Hi Andrew,
On Monday, 27 April 2026 17:46:29 British Summer Time Andrew Helwer wrote:
> Basic outline is that all design-level discussion (TLA+ mailing list,
> issues, PRs, community meeting, etc.) must be mediated by humans. I have to
> read enough slop at my day job where I'm paid to do it and don't want to do
> it in open source, where I derive happiness from interacting with you all!
+1
> For actual code contributions we can follow the Linux kernel policy where
> AI assistance is allowed, the code is subject to the same standards as
> anything else, and LLM usage must be disclosed in a git commit trailer
> (down to specific model version):
>
https://github.com/torvalds/linux/blob/254f49634ee16a731174d2ae34bc50bd5f45e
> 731/Documentation/process/coding-assistants.rst
That would work too. There are different schools of thought. In the following I
list some OSS projects with their stance:
Gentoo - AI is prohibited. [1]
Fedora - AI is allowed when disclosed. Code must be reviewed by a human in the
loop. [2]
curl - Allowed but very careful. Code must meet high quality standards [3]

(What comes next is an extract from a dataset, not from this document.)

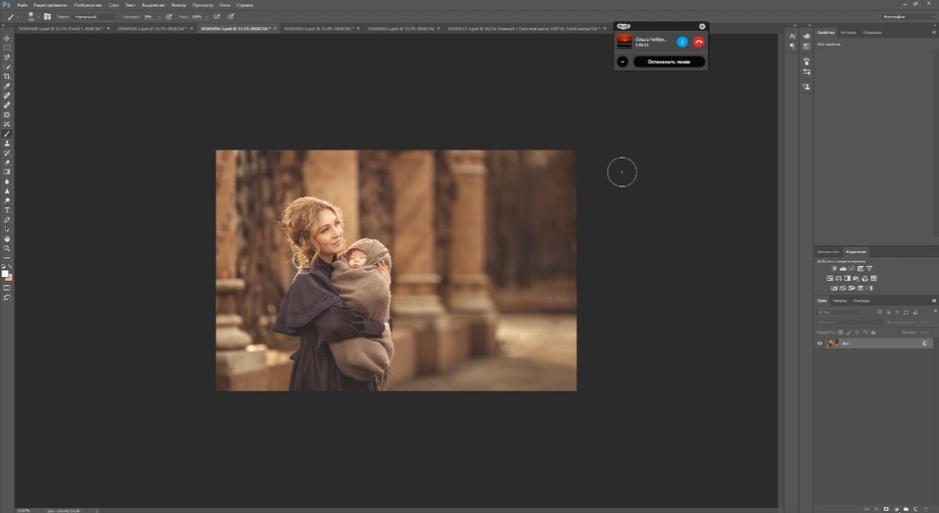This screenshot has width=939, height=513.
Task: End the Skype call with red button
Action: (x=699, y=42)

Python - AI generated PRs are prohibited. Policy suggests to not use AI for
writing code blocks [4]
Apache Software foundation - AI is allowed as long as it is copyrightable and
meets certain criteria [5]
Debian has decided to not decide on AI policy. There are still discussions
happening. Here, the term "AI" refers to any code generated by an Artificial
Intelligence.
> My actual personal opinion is that we shouldn't use LLM-generated code at
> all for development on the core tools, as our true goal should be to
> improve our understanding of how the tools work in the minds of the humans
> who work on them. Reviewing a LLM-generated PR does not give the same
> understanding as writing the code yourself. I think this would manifest as
> a short-term boost in feature & bug work throughput at the cost of reducing
> the ability for humans to contribute to the tools in the longer term.
Totally agree. There are many different ways how a project handles AI
contributions. I'm convinced the truth is always somewhere in between. Banning
AI contributions is difficult, since there is not a reliable way (except
experience) to tell if code is AI Output or not. Personally, I would base it
on the quality of the contribution. If the quality is terrible and the author
is unable to comment on the PR, it can be closed.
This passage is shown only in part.